C'est un rapport accablant. Selon un document interne, à paraître le 15 juin et auquel l'agence Associated Press dit mercredi avoir eu accès, 231 femmes haïtiennes disent avoir eu des relations sexuelles avec des membres de la mission de l'ONU en Haïti en échange d'aide matérielle, financière ou médicale.
Du sexe en échange de chaussures. Le rapport, intitulé en français "Evaluation des efforts d'exécution et d'assistance réparatrice pour l'exploitation et les abus sexuels par des personnels des Nations unies ou affiliés dans les opérations de maintien de la paix", parle de "sexe transactionnel" pour les femmes interrogées, parmi lesquelles un tiers de mineures au moment des faits. L'agence de presse cite des passages précis : "Pour des femmes du monde rural, la faim, le manque d'abri, d'articles de soin pour les bébés, de médicaments et d'articles domestique ont été fréquemment cités comme le 'besoin déclencheur'". Selon The Guardian, qui relaie l'information, des femmes disent avoir reçu des "chaussures d'église", des téléphones portable, des ordinateurs et du parfum, comme de l'argent, en échange de relations sexuelles.
"En cas de non paiement, certaines femmes retenaient les badges de casques bleus et menaçaient de dévoiler leur infidélité sur les réseaux sociaux", selon le rapport cité par Associated Press.
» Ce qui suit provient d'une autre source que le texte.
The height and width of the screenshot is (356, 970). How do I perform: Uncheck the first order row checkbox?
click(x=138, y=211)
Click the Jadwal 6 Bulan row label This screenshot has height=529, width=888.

Par ailleurs, le document indiquerait que "seules sept interviewées connaissaient la politique des Nations unies qui prohibent l'exploitation et l'abus sexuel". Aucune ne connaissait la possibilité de dénoncer ces faits à l'ONU, ajoute l'agence.
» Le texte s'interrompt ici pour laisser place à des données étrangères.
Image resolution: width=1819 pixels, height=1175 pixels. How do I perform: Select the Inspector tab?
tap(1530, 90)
La police de l'ONU. L'Office of internal oversight services (OIOS) donne en effet la possibilité de signaler des abus présumés commis par des forces de maintien de la paix ou des employés des Nations unies. Le Bureau des services de contrôle interne des Nations Unies (son nom en français) est un service d'enquête interne de l'Onu qui n'a pas vocation à punir, mais simplement à pointer du doigt les méfaits. Les soldats déployés restent sous la compétence juridique de leur pays.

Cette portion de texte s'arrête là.